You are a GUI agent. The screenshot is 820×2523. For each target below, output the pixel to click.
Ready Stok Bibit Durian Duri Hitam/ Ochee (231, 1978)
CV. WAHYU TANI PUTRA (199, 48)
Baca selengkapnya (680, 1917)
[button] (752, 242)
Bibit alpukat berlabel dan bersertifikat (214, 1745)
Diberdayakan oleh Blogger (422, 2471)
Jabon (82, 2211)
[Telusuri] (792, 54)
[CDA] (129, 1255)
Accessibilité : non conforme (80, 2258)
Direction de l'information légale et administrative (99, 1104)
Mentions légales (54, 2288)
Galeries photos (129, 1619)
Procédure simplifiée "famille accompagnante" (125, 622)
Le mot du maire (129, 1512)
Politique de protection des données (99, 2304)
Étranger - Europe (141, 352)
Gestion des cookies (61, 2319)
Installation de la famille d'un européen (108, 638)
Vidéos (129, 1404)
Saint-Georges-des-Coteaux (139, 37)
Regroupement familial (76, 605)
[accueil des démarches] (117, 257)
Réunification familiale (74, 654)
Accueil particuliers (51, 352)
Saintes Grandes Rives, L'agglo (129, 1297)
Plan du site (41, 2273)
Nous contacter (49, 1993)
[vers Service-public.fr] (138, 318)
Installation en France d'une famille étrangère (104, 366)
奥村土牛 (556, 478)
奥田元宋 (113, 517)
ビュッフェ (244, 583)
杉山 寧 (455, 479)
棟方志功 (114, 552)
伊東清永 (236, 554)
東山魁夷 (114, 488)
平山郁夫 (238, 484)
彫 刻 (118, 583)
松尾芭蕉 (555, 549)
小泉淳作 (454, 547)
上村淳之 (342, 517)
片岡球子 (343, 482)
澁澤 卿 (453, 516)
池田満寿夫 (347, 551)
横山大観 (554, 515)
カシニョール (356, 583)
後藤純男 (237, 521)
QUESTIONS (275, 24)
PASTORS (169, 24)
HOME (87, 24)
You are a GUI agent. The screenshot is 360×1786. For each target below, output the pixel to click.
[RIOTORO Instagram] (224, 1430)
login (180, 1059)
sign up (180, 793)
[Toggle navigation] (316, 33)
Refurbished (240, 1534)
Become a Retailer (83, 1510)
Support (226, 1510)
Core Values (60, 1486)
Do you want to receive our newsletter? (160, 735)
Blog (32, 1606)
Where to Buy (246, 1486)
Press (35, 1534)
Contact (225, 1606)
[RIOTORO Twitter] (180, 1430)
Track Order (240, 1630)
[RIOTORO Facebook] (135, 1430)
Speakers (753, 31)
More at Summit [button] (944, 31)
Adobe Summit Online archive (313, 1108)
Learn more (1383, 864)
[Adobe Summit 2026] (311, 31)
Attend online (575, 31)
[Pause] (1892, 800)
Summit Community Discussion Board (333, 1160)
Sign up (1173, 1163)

───

## Exercise:
All of the material should be duplicated exactly.

## Solution to this exercise:
You are a GUI agent. The screenshot is 820×2523. For each target below, output the pixel to click.
Ready Stok Bibit Durian Duri Hitam/ Ochee (231, 1978)
CV. WAHYU TANI PUTRA (199, 48)
Baca selengkapnya (680, 1917)
[button] (752, 242)
Bibit alpukat berlabel dan bersertifikat (214, 1745)
Diberdayakan oleh Blogger (422, 2471)
Jabon (82, 2211)
[Telusuri] (792, 54)
[CDA] (129, 1255)
Accessibilité : non conforme (80, 2258)
Direction de l'information légale et administrative (99, 1104)
Mentions légales (54, 2288)
Galeries photos (129, 1619)
Procédure simplifiée "famille accompagnante" (125, 622)
Le mot du maire (129, 1512)
Politique de protection des données (99, 2304)
Étranger - Europe (141, 352)
Gestion des cookies (61, 2319)
Installation de la famille d'un européen (108, 638)
Vidéos (129, 1404)
Saint-Georges-des-Coteaux (139, 37)
Regroupement familial (76, 605)
[accueil des démarches] (117, 257)
Réunification familiale (74, 654)
Accueil particuliers (51, 352)
Saintes Grandes Rives, L'agglo (129, 1297)
Plan du site (41, 2273)
Nous contacter (49, 1993)
[vers Service-public.fr] (138, 318)
Installation en France d'une famille étrangère (104, 366)
奥村土牛 (556, 478)
奥田元宋 (113, 517)
ビュッフェ (244, 583)
杉山 寧 (455, 479)
棟方志功 (114, 552)
伊東清永 (236, 554)
東山魁夷 (114, 488)
平山郁夫 (238, 484)
彫 刻 (118, 583)
松尾芭蕉 (555, 549)
小泉淳作 (454, 547)
上村淳之 (342, 517)
片岡球子 (343, 482)
澁澤 卿 (453, 516)
池田満寿夫 (347, 551)
横山大観 (554, 515)
カシニョール (356, 583)
後藤純男 (237, 521)
QUESTIONS (275, 24)
PASTORS (169, 24)
HOME (87, 24)
You are a GUI agent. The screenshot is 360×1786. For each target below, output the pixel to click.
[RIOTORO Instagram] (224, 1430)
login (180, 1059)
sign up (180, 793)
[Toggle navigation] (316, 33)
Refurbished (240, 1534)
Become a Retailer (83, 1510)
Support (226, 1510)
Core Values (60, 1486)
Do you want to receive our newsletter? (160, 735)
Blog (32, 1606)
Where to Buy (246, 1486)
Press (35, 1534)
Contact (225, 1606)
[RIOTORO Twitter] (180, 1430)
Track Order (240, 1630)
[RIOTORO Facebook] (135, 1430)
Speakers (753, 31)
More at Summit [button] (944, 31)
Adobe Summit Online archive (313, 1108)
Learn more (1383, 864)
[Adobe Summit 2026] (311, 31)
Attend online (575, 31)
[Pause] (1892, 800)
Summit Community Discussion Board (333, 1160)
Sign up (1173, 1163)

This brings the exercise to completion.